Slurry tanks
After weeks of heavy rainfall, most land is close to saturation point but, more worryingly, slurry tanks are filling up quicker than normal. This tells us that rainwater is getting into tanks.
Some of this could be coming from a high water table seeping in under slats, but in most cases it’s coming in from yards or leaking gutters. The issue here is that clean water mixing with dirty water is a breach of cross-compliance rules.
Some shoots and gutters aren’t big enough to handle the volume of rain that has been falling, resulting in an overflow.
Every 23mm of rain falling on a shed five spans long and two spans wide that gets into a tank reduces the storage by the quantity of slurry from one cow over a 16-week period.
Valleys in between sheds are always a problem, as more often than not the gutter isn’t big enough to take all the water in a downpour.
While they might operate OK 80% of the time, the overflow that happens in a big downpour can have a huge impact. As part of the new nitrates rules, spreading of soiled water is banned this year for all farmers between 21 December and 31 December.
Teat sealing
Some farmers have been asking if there are differences between the various teat sealers on the market.

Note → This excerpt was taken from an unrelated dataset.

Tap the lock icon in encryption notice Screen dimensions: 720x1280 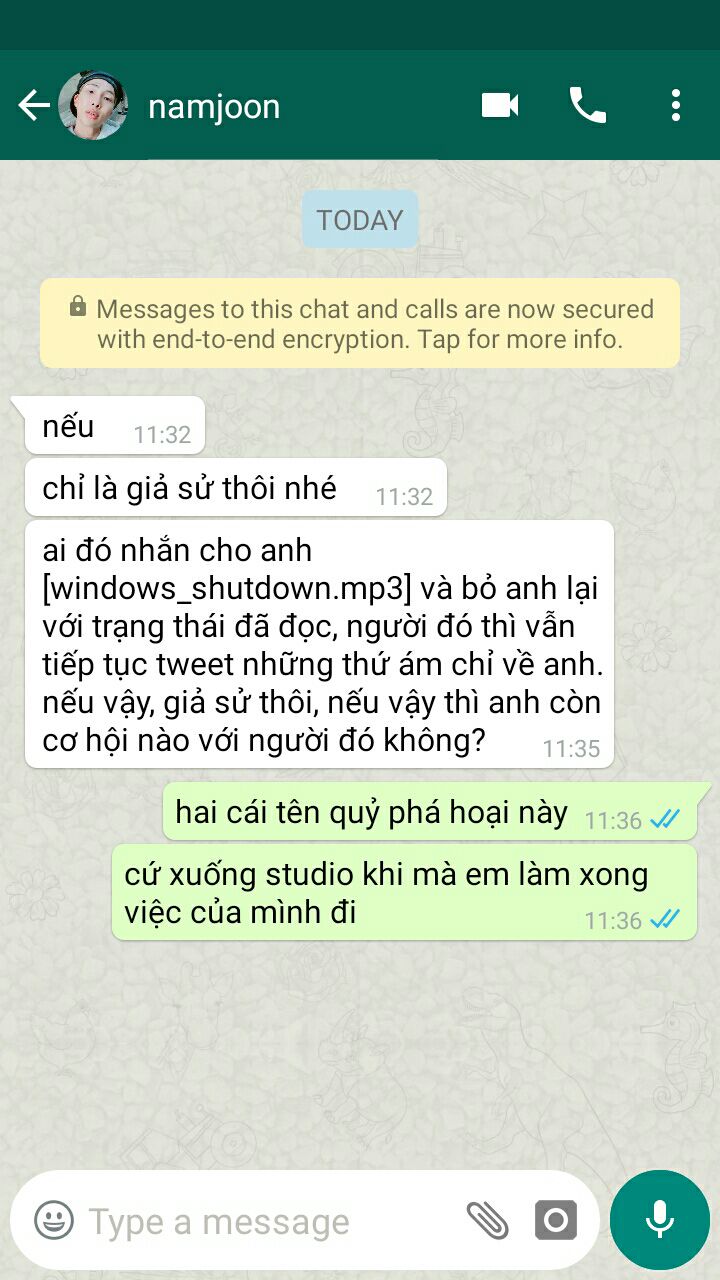[78, 306]
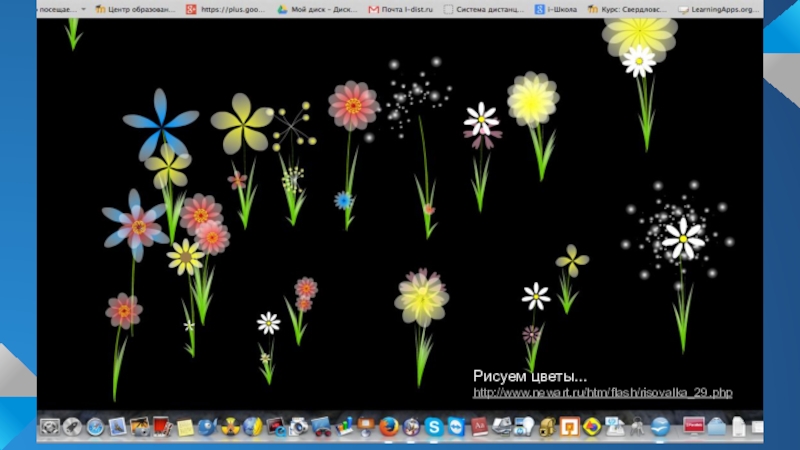Viewport: 800px width, 450px height.
Task: Open the Почта i-dist.ru bookmark
Action: [400, 9]
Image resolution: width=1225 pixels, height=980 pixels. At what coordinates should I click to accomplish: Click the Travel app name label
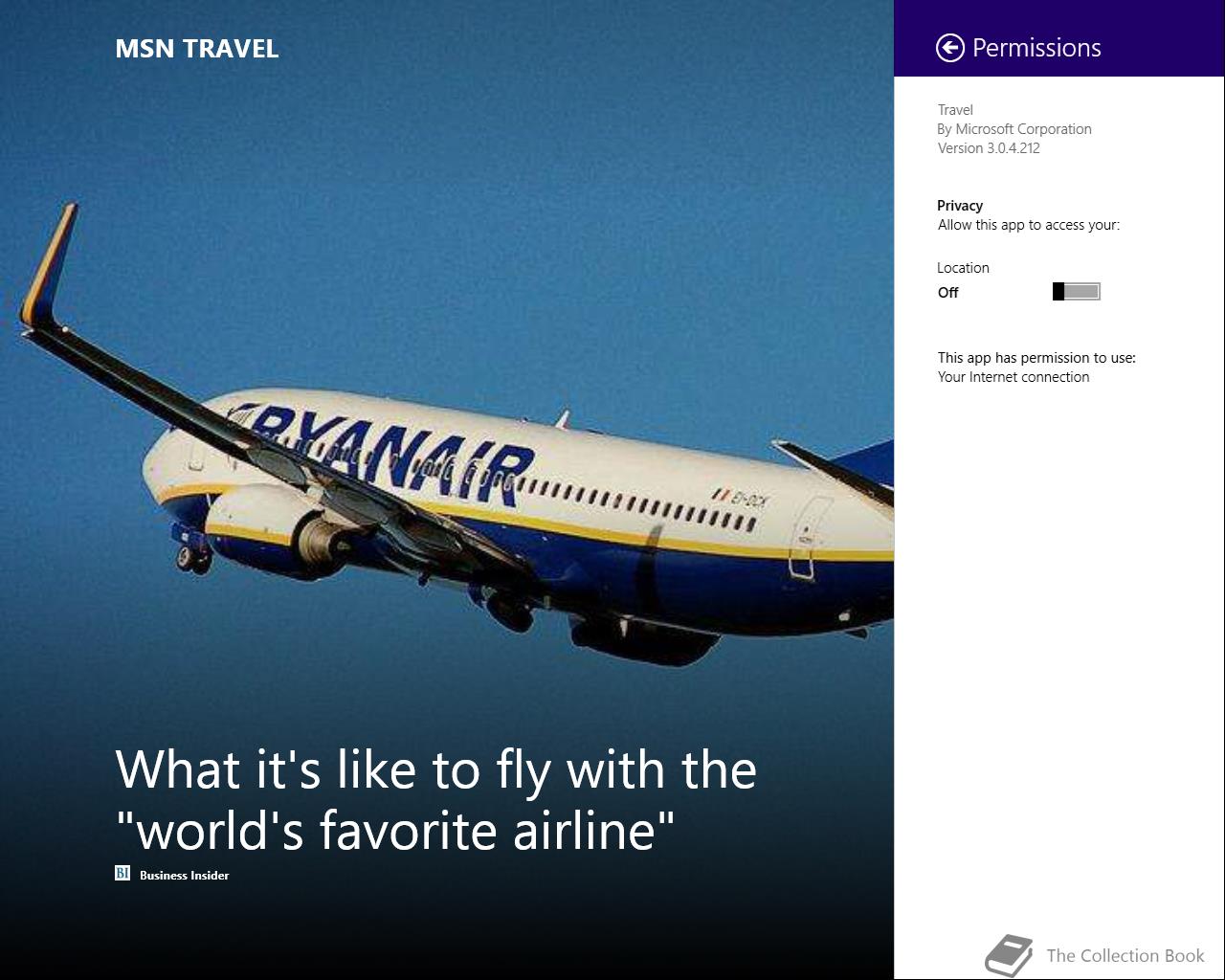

Essentially, they all contain the same active ingredient, bismuth subnitrate, and at the same concentration, which is 2.6g in a 4g tube.
Points of difference may exist among the other ingredients in the tube – colour, air pockets, etc – but the active ingredients are the same.
Antibiotic dry cow tubes and teat sealers should never be dipped in hot water prior to being used. They are generally easier to operate when at room temperature or slightly warmer, so have them in the house for the night prior to use, or gently heat the bucket of tubes by placing it in a bucket of warm water.
Cows that are to get sealer only will require extra cleaning and extra disinfecting, which all adds up to extra time taken to do the job. Best advice is to do half the number of cows with sealer only as you would do with dry cow tubes.
Breeding decisions
There’s a couple of substantial changes coming into the EBI now that carbon is being introduced as a sub-index. Many farmers will be choosing bulls over the coming weeks but the advice is to hold off until the changes have been announced.
There will be a re-ranking of some bulls now that the weighting of individual traits is going to change. Decisions around breed and cow size are important from a profit and climate perspective, but downstream effects such as calf value and beef merit are going to be increasingly important.
With news that the slaughter of calves at less than eight weeks of age is being prohibited from 2024, more emphasis will have to be placed on better beef traits in terminal sires used on dairy cows and reducing the number of lower beef value dairy bull calves through sexed semen.
Farmers should be planning now for what-if scenarios around calves, such as having to keep bull calves for longer.